(Collected data entries)
======

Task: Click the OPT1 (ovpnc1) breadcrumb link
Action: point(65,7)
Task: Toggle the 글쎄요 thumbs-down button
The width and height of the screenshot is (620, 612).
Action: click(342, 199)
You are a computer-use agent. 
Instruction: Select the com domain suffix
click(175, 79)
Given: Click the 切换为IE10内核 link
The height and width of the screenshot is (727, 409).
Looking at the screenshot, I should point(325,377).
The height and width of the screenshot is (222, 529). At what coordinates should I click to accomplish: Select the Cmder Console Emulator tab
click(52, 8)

======

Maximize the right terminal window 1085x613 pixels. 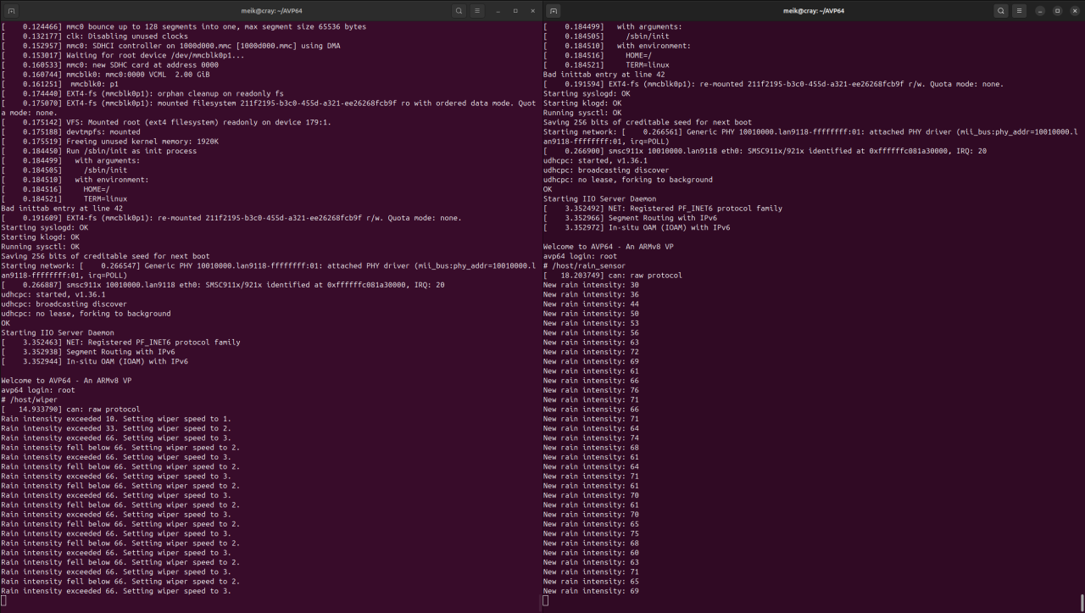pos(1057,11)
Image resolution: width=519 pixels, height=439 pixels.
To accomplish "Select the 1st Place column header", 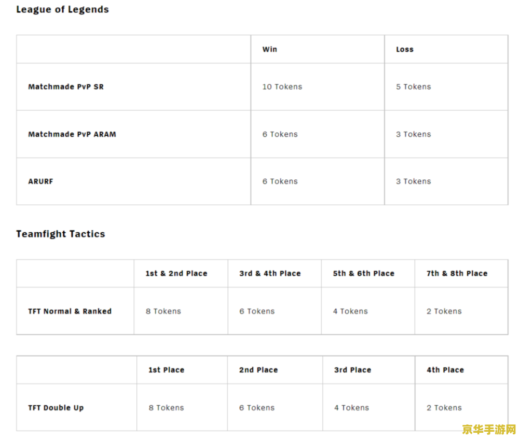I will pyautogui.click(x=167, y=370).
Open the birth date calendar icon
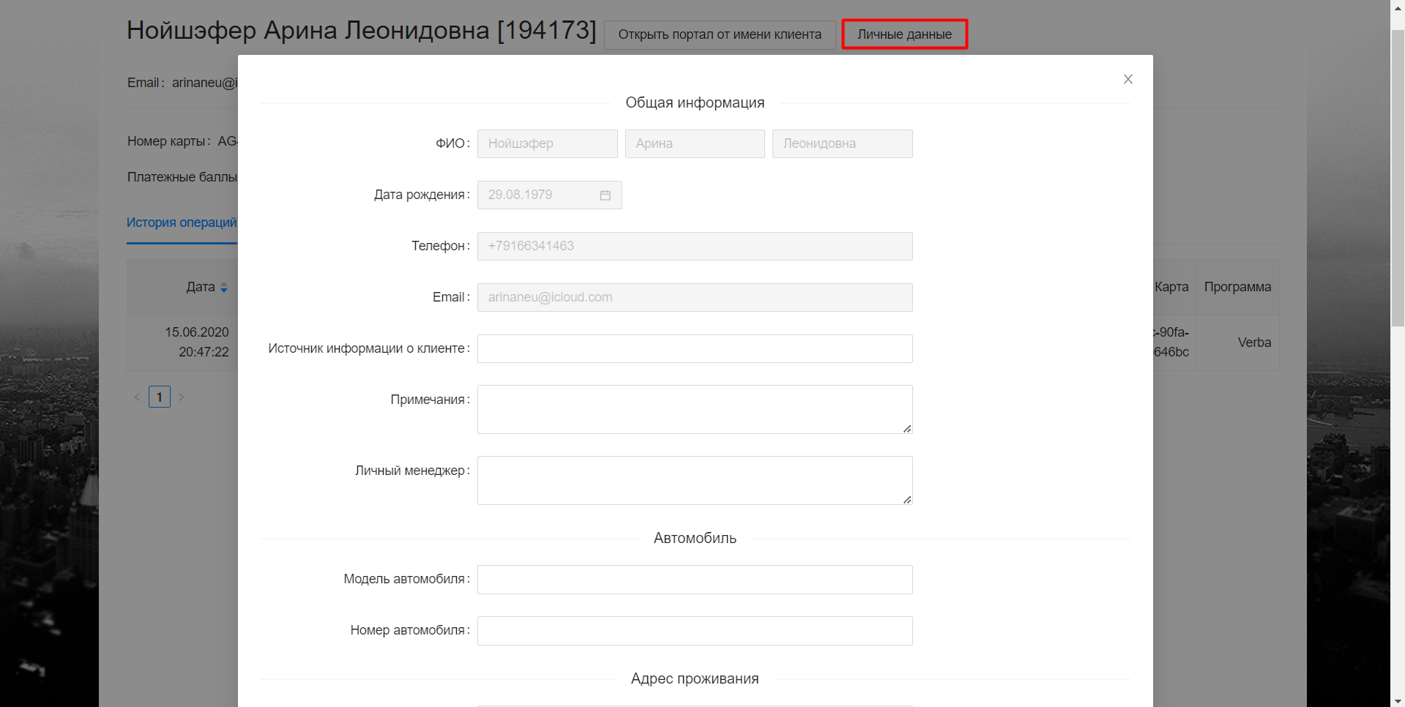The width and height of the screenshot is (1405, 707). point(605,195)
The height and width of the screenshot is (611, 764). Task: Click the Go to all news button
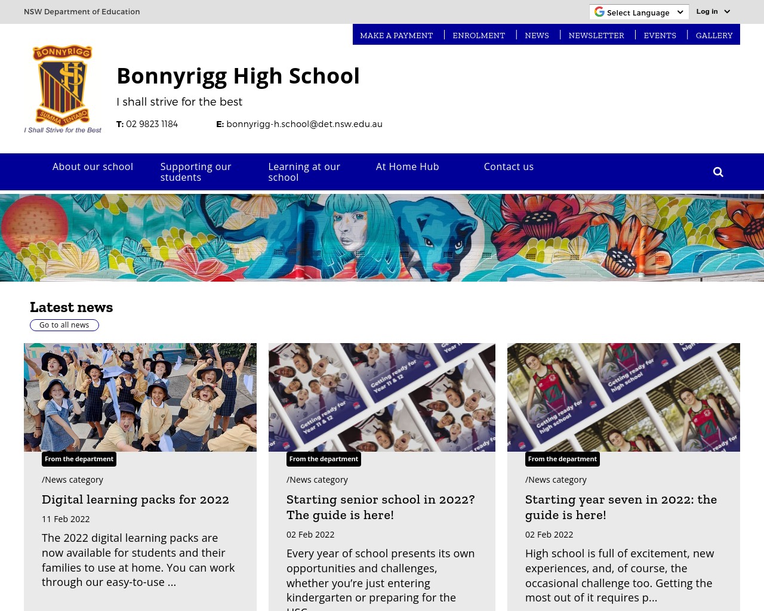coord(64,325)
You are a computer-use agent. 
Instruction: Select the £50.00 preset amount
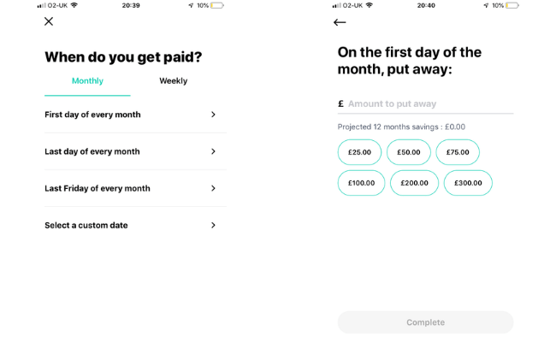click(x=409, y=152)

======

● **Activity**: Would you please repeat exactly the lines above, starting at the line with "Task: Toggle the 글쎄요 thumbs-down button" and stopping at the line with "Given: Click the 切换为IE10内核 link", both included?

● **Expected answer**:
Task: Toggle the 글쎄요 thumbs-down button
The width and height of the screenshot is (620, 612).
Action: click(342, 199)
You are a computer-use agent. 
Instruction: Select the com domain suffix
click(175, 79)
Given: Click the 切换为IE10内核 link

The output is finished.